Offline Voice Chatbot in the Browser
Building a fully offline voice interface for LLMs using WebAssembly — VAD, speech-to-text, and text-to-speech all running client-side.
I wanted to talk to an LLM with my voice, but I didn’t want to send my audio to anyone’s server. The result is a browser-based voice chatbot where all the speech processing — detection, transcription, and synthesis — runs entirely in your browser via WebAssembly. The only thing that leaves your machine is the text sent to whatever LLM endpoint you point it at.
The Pipeline
The system chains three models together into a continuous voice loop:
- Silero VAD (via vad-web) listens to the microphone and detects when you’re actually speaking, filtering out silence and background noise.

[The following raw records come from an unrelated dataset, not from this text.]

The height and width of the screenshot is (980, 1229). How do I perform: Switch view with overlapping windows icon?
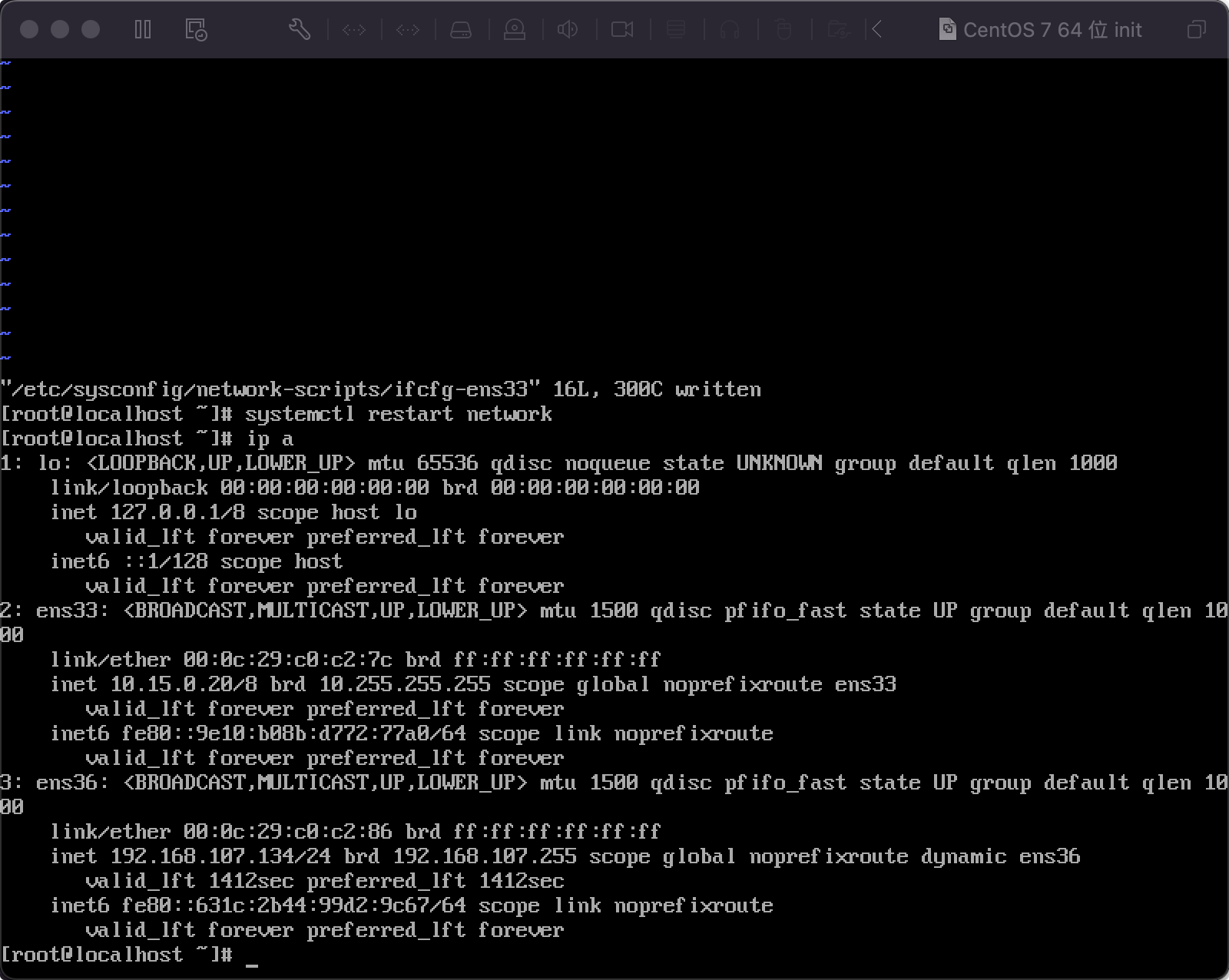pos(1196,30)
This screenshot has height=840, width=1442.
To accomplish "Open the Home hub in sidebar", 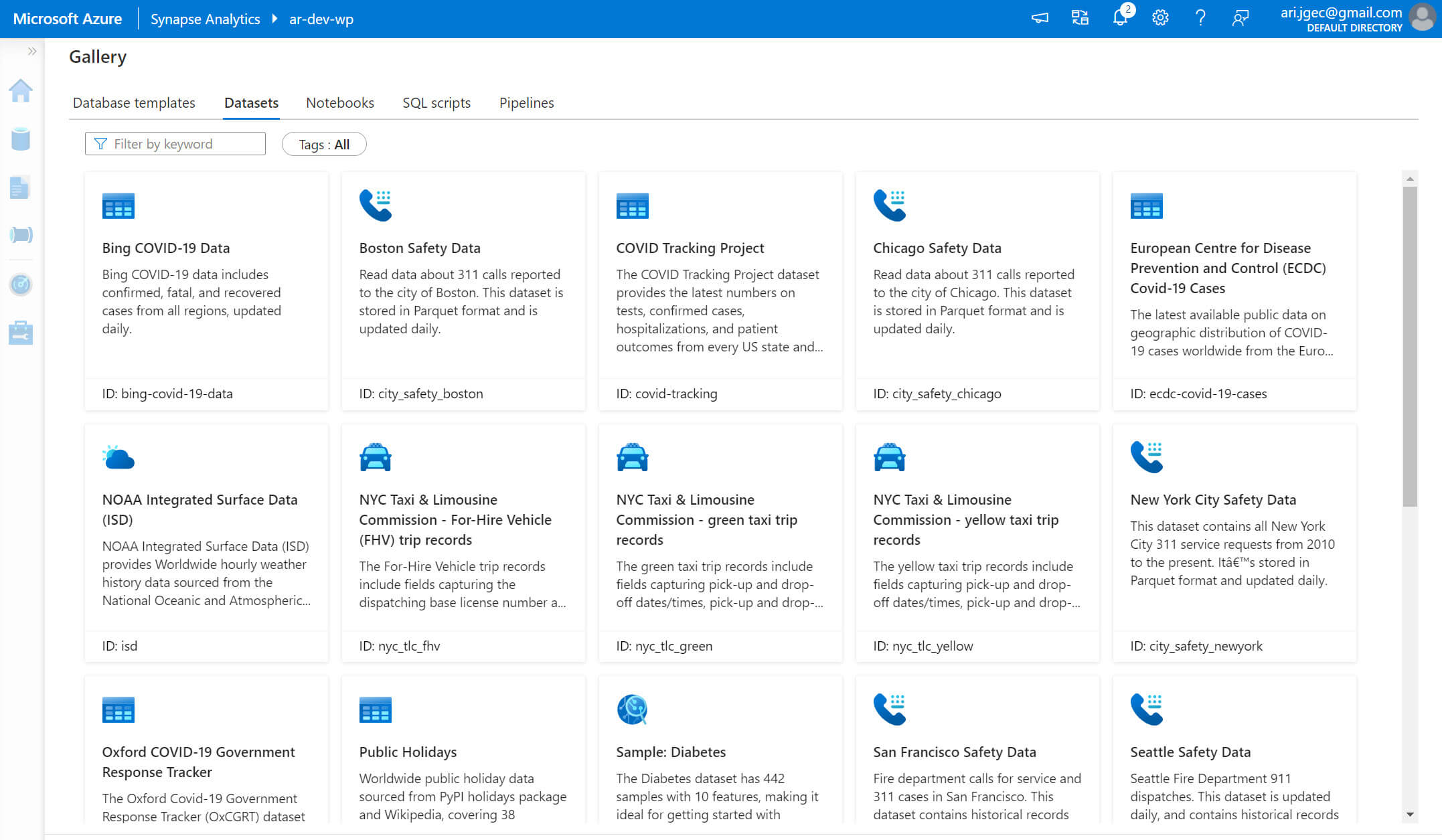I will (21, 91).
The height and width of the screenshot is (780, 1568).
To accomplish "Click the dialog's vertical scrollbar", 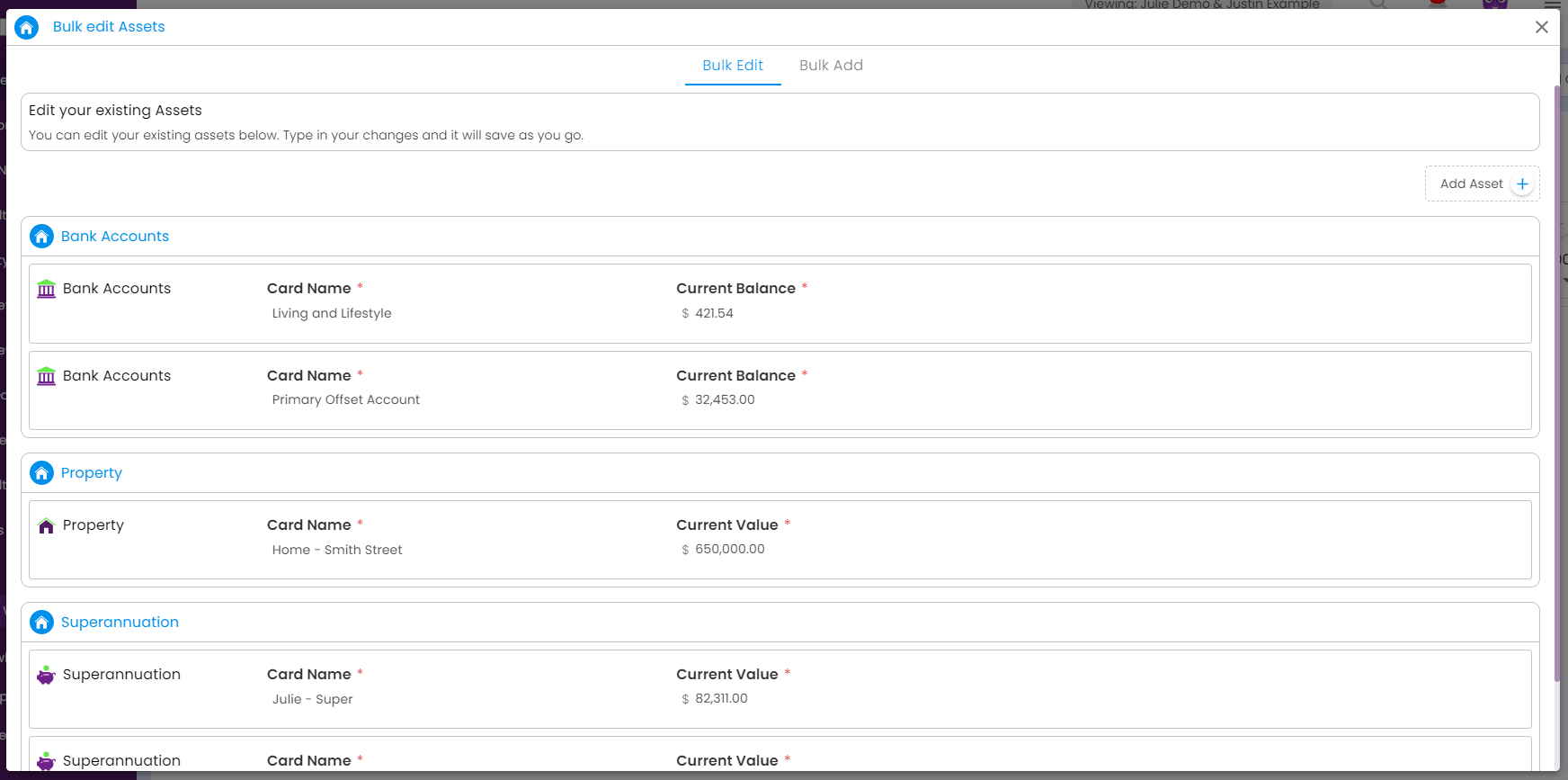I will (x=1556, y=382).
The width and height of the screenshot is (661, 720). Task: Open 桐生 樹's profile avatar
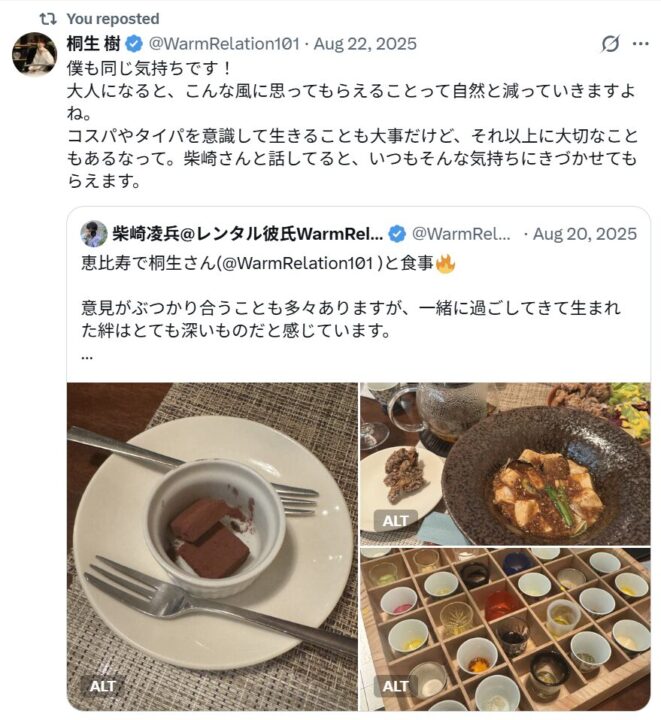coord(34,54)
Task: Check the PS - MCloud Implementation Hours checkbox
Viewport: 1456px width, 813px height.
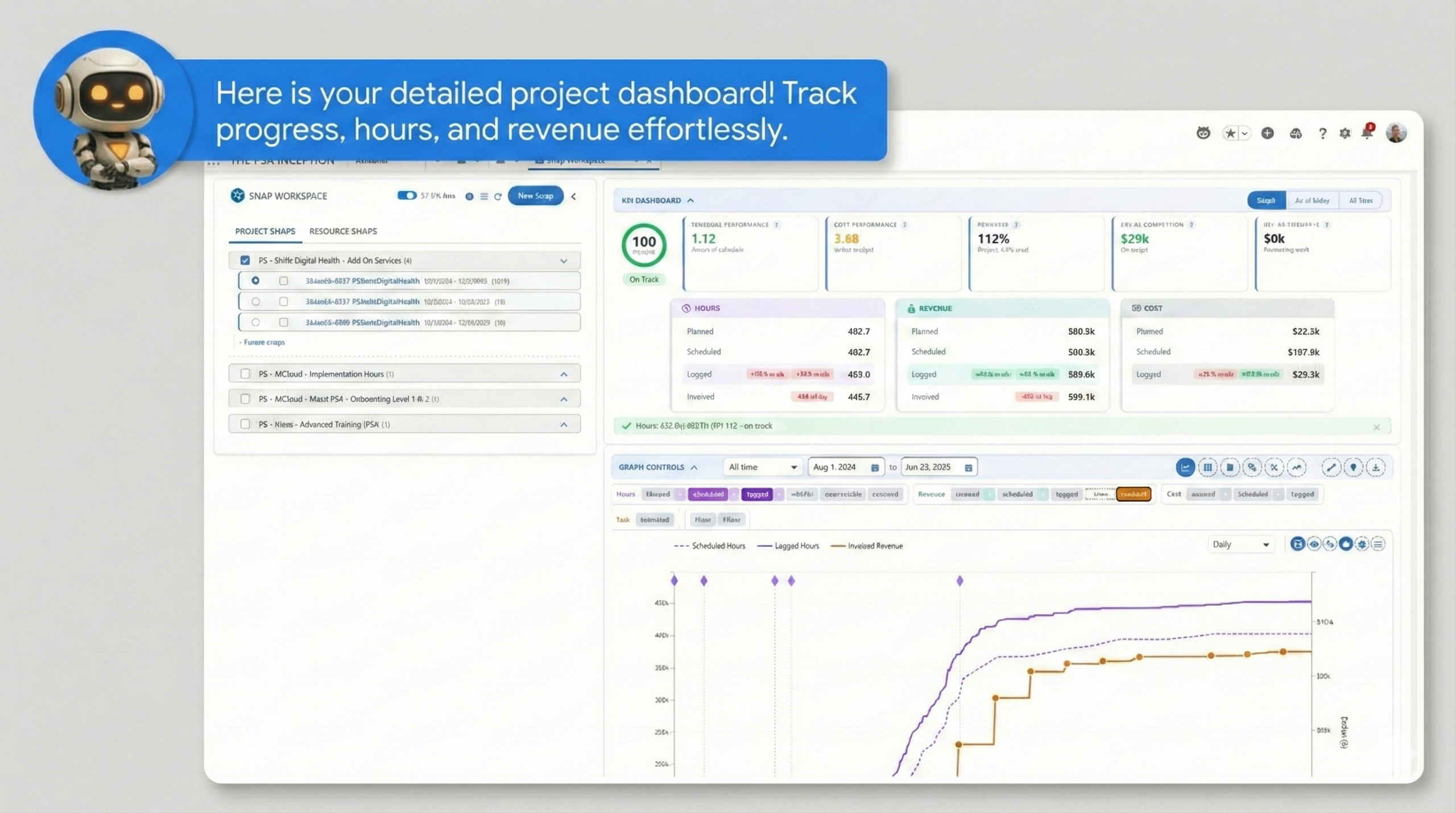Action: point(245,374)
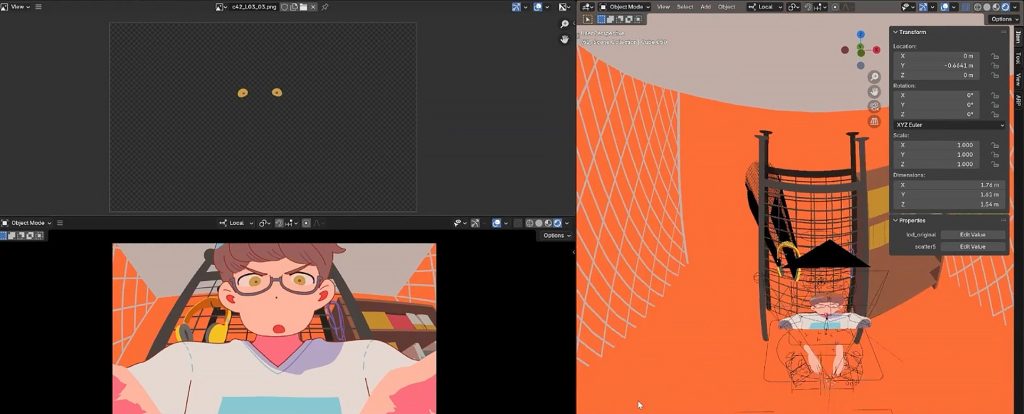Click the zoom magnifier icon in the 3D viewport
Viewport: 1024px width, 414px height.
(874, 77)
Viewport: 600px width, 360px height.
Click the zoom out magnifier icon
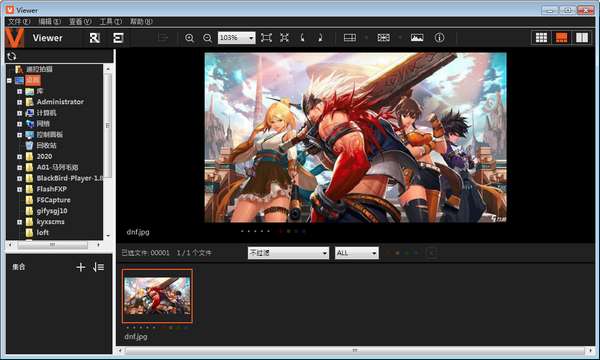(207, 38)
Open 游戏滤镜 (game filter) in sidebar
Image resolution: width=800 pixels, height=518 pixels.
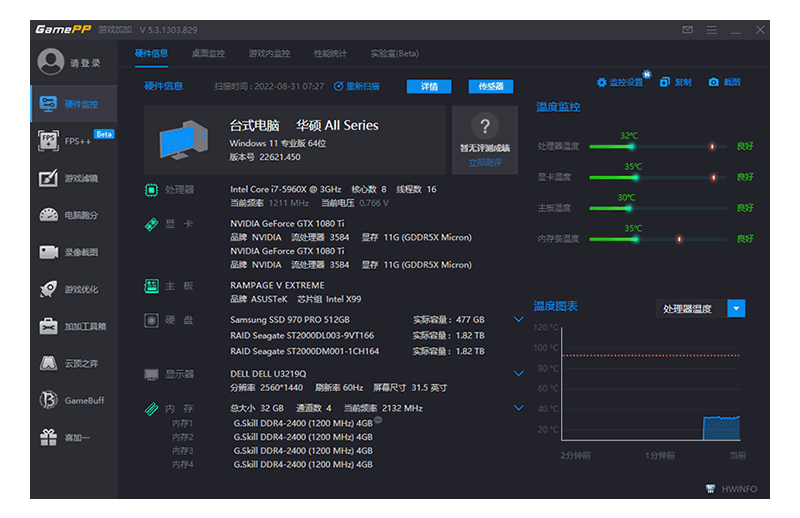[73, 178]
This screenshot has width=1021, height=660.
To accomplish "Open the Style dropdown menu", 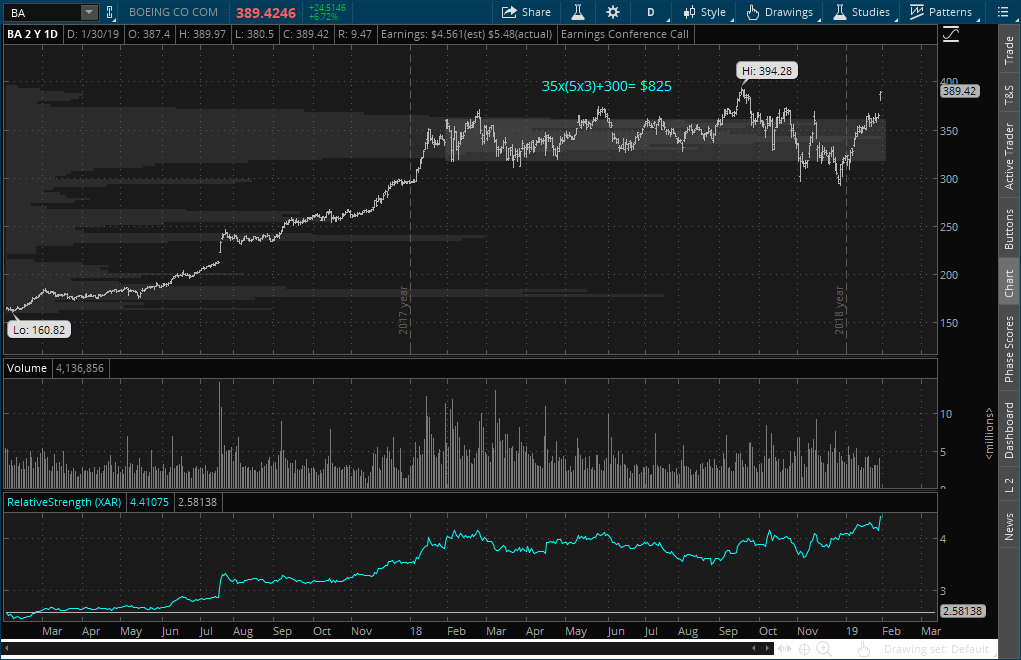I will pyautogui.click(x=704, y=12).
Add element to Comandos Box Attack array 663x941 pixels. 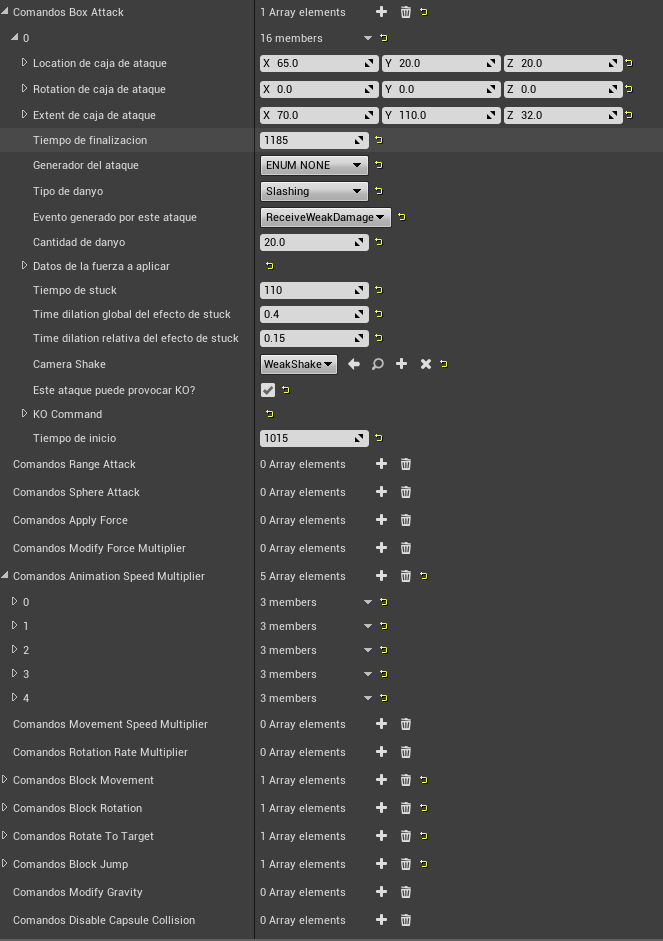[x=381, y=12]
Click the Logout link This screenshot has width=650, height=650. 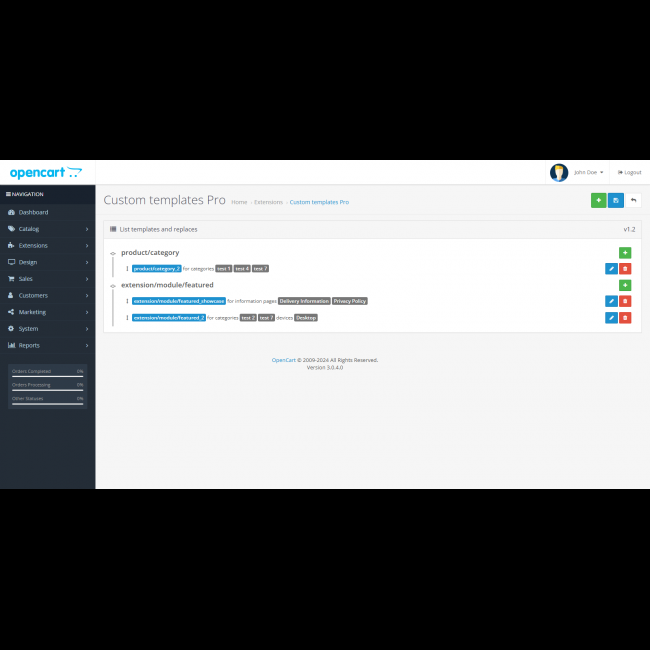click(630, 172)
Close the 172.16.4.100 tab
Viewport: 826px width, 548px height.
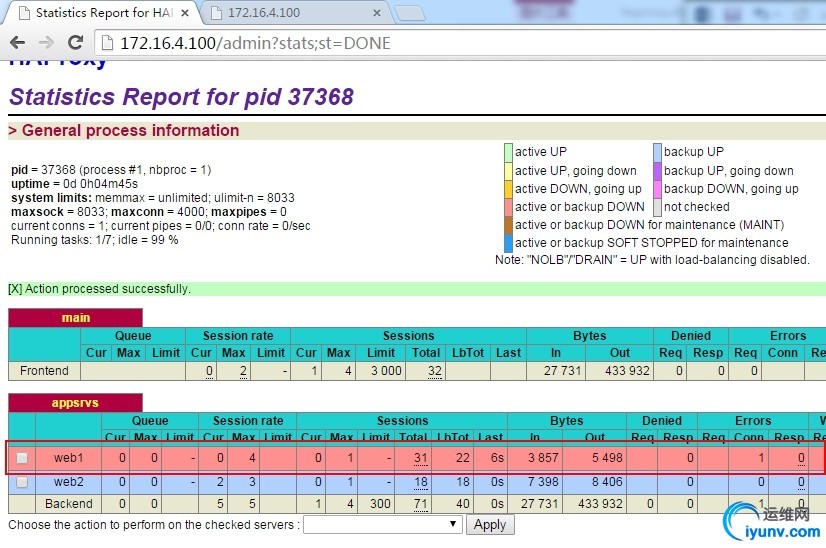click(377, 13)
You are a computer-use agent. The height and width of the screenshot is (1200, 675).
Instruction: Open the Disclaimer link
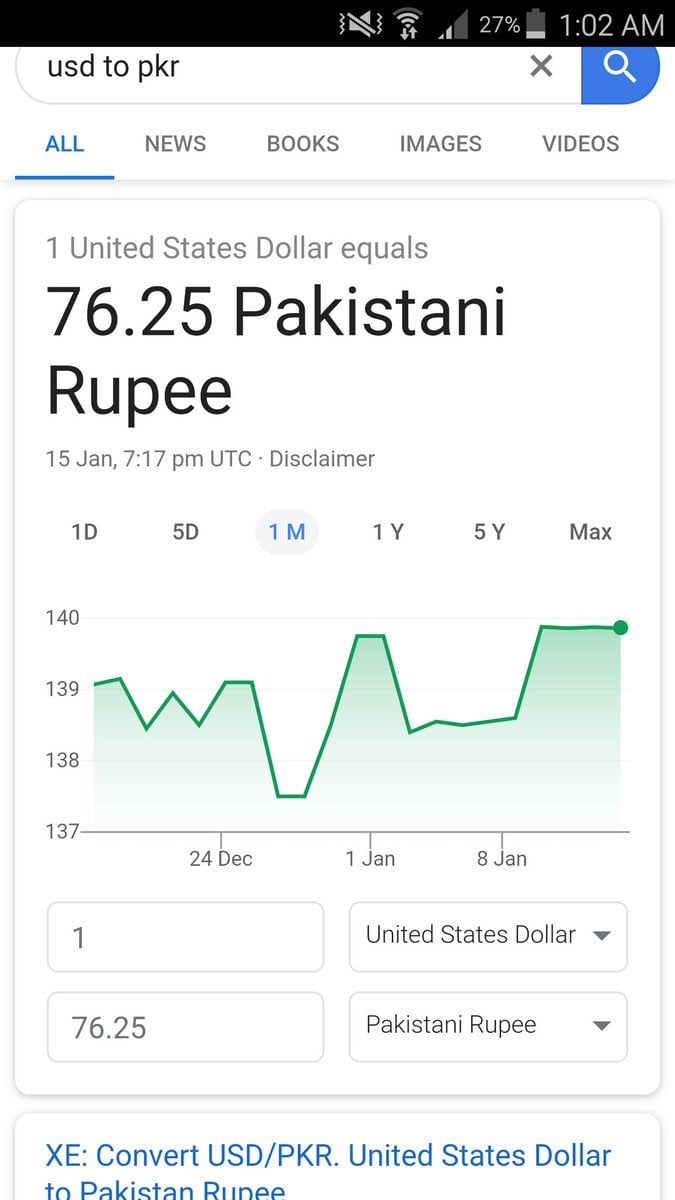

- Moonshine takes the detected speech and transcribes it to text. There are two model sizes — Tiny for speed, Base for accuracy — both running as ONNX models in the browser.
- The transcribed text gets sent to any OpenAI-compatible API endpoint (local or remote), and the response comes back as text.
- Piper synthesizes the LLM’s response into speech, again entirely client-side using a modified vits-web inference engine.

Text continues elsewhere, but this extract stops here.